Saving abel, disturbed, all classic rock, korn, slipknot, killswitch engage, 3 Days grace and much much more
Dangit now yer making me want a audio tube!


----------



## TX4PLAY

I listen to both kinds country.....and western!!!!


----------



## lilbigtonka

steve if you want one you know where to get it


----------



## 650Brute

Either Country or Heavy Metal. I'll take a lil rap in the summer when were riding creeks too.


----------



## cigaro

I listen to what ever the guy behind me is playing. Around her usually something country or some white boy trying to be a "brotha". At that point I mash the gas and drowd out the noise.


----------



## bruteforcerider13

i listen to the song muddiggers
its a bunch of ******** makin fun of the song hood ****a
but ******* style


----------



## Yesterday

i gotta have it.


----------



## bruteforcerider13

go to myspace and type muddiggers in the top search thing


----------



## Yesterday

yeah i found it, i giggled a little bit.


----------



## bruteforcerider13

haha
thaat is my favorite song
anyone got a myspace
if so look up southern pride and add me to your friends


----------



## phreebsd

dont forget the Puddle of Mudd


----------



## cookiexd40

well we start off the ride with some TEXAS country and then some rock...maybe some old school rock...gotta have the heavy metal, NONPOINT is mandatory lol...colt ford...and then all ends with the beer drinkin to willie, jason boland and others


----------



## snipe523

Usually Mudvayne or something of that sort for me.


----------



## sandman7655

How can you download that song mud diggers


----------



## phreebsd

pm'd ya the link
i put it on kick so you can download the audio from the video


----------



## Muddy Brute Force

Well, I have 475 songs on my MP3 player, there is anything from classic rock, country, a little hip hop, Colt Ford (gotta have Mud Diggers), small amout of rap, and of course Nickleback, Kid Rock etc. I just set the mp3 player to suffle and let it go. Gotta have the tunes when I ride. A lot of people see the Audio Tube on my Brute and ask me what that is, when I tell them, they get a puzzeled look on the face, then I turn it on and there faces light up and there comment then is that is cool, then where did you get it? My answer is I built it and say it is very easy to do. Needless to say, my Audio Tube gets alot of attention...lol :rockn:


----------



## bigbrute09

hey phreebsd will you pm me that muddiggers song thanks


----------



## bayou_boy_22

i forgot to put my mp3 player in something to keep it dry and fried it the first hour of our ride at red creek. spent the rest of the weekend with out tunes. it sucks will be prepared for the next ride.


----------



## muddnfool

i listen to slipknot disturbed puddle of mud and a little rap and lots of metal


----------



## Muddy Brute Force

bigbrute09 said:


> hey phreebsd will you pm me that muddiggers song thanks


 
You can download the song from Limewire.
Artist is Colt Ford, Name is Mud Diggers.

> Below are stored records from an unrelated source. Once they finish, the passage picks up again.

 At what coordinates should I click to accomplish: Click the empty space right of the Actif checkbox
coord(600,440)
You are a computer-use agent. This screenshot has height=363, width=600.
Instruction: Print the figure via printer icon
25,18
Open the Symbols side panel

That is where I found the song.


----------



## 08GreenBrute

not sure if anyone has heard this song its rap and im not much into rap but its all about 4 Wheeles going deep. if you go to triangle atv.com 3/4 of the way down you can down load it for free


----------



## Big D

phreebsd said:


> Saving abel, disturbed, all classic rock, korn, slipknot, killswitch engage, 3 Days grace and much much more
> Dangit now yer making me want a audio tube!

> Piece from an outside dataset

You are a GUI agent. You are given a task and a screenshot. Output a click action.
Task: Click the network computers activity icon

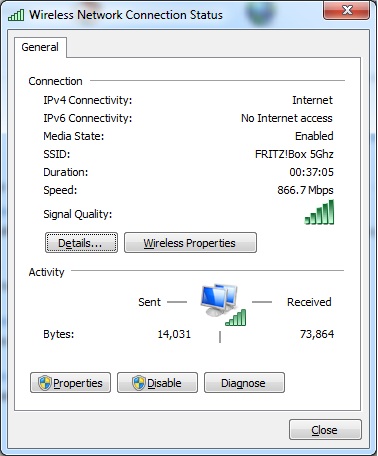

Holy crap I feel old! I don't think I've heard of any of these guys. 

Me - I listen to just about anything. Old rock (really old 50/60's), Classic Rock (80's), Beach Boys, Country (the newer stuff - not into Hank Snow), Nickleback, and now with the kids getting older, even some ...ahem...rap.


----------



## codyh

Rebel son- ******* piece of white trash, Drunk as a skunk,


----------



## qwackhead

gota have colt ford, bubba the love sponge (******* grammer), kid rock, AC/DC, and cant go without Hank Jr.


----------



## Striker

Ok, I searched, cant find. So if this is a thread point to it and delete this. I just couldnt find one here. This is by far the hardest topic I've ever had to answer so I wanna hear others. I think were gonna have some really interesting answers and possibly find new music/artist to listen too while riding!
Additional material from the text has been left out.